Posted on 7/19/21 at 9:39 pm to
Posted by sparkinator
Lake Claiborne
Member since Dec 2007
4464 posts
Posted on 7/19/21 at 9:39 pm to
I upgraded to the DeWalt 20 volt max. Bought a couple of adapters off Amazon and use the 20 volt Max batteries on my old 18 volt tools they work great with limited money spent.

I’ve bought old 18 volt tools off Facebook for cheap. 18 volt grinder, jigsaw, circular saw, nut drivers. With a 15 dollar adapter they all now run on the big 20 volt batteries. I even bought a weed eater and pile saw for the 20 volt set. Love them.
Posted by Icansee4miles
Trolling the Tickfaw
Member since Jan 2007
29226 posts
Posted on 7/19/21 at 9:53 pm to
A vote for 20V Dewalt Max here too. I’m strictly a weekend warrior, but they are plenty of tool for me
Posted by lion
Member since Aug 2016
775 posts
Posted on 7/19/21 at 9:59 pm to
Milwaukee and Dewalt each make great tools. I have a Gen3 and an 887 and you'd be fine with either. Youll be able to find better battery deals with Dewalt. Makita makes great tools too but I cant figure out what in the hell they're doing with their battery platforms right now.
Posted by Scoob
Near Exxon
Member since Jun 2009
20448 posts
Posted on 7/19/21 at 10:24 pm to
quote:

Bought a couple of adapters off Amazon and use the 20 volt Max batteries on my old 18 volt tools they work great with limited money spent.

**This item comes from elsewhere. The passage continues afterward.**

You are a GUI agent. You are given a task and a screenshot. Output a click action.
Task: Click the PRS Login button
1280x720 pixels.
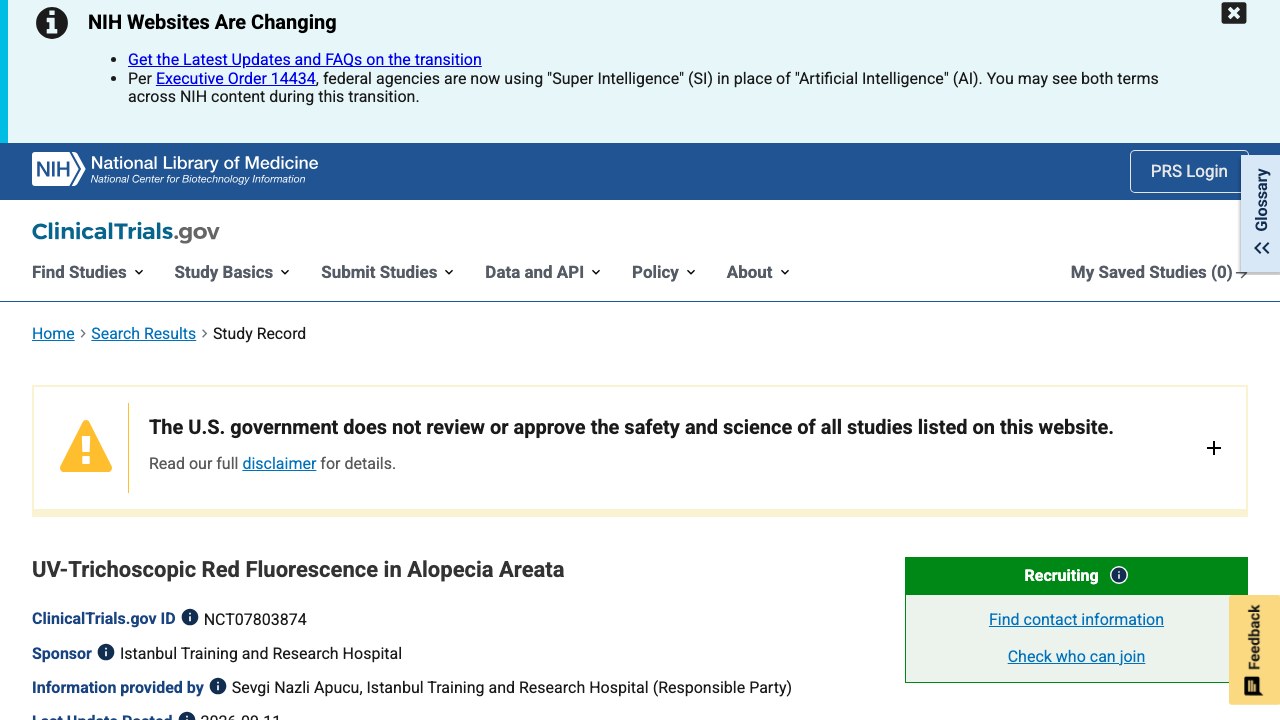pos(1189,171)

I’ve bought old 18 volt tools off Facebook for cheap. 18 volt grinder, jigsaw, circular saw, nut drivers. With a 15 dollar adapter they all now run on the big 20 volt batteries
The one thing to be careful of, when you do this:

I THINK the "correct"/new tools have something set up to keep you from over-draining the battery. You lose that protection with an adapter.

If you drain below a certain level, the charger will not recharge it; you have to set up a way to bump charge it back up to there.

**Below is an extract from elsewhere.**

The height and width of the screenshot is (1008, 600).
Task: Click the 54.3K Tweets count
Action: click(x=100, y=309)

I have a few different brands, and one of my Ryobi batteries is prone to this. I had to pull the cells out of the casing, and do a quick series of tap-charges with a car charger, to get it back up to around 13 volts... the normal charger can catch it there and finish the recharge.

BTW there's no actual difference between Ryobi and Milwaukee 18v, and Dewalt 20v. 18v batteries are listed using nominal voltage, 20v are listed using maximum voltage.
The improvement you're seeing with the older tools, are that the Lithium batteries are much better than the old Ni-Cad batteries.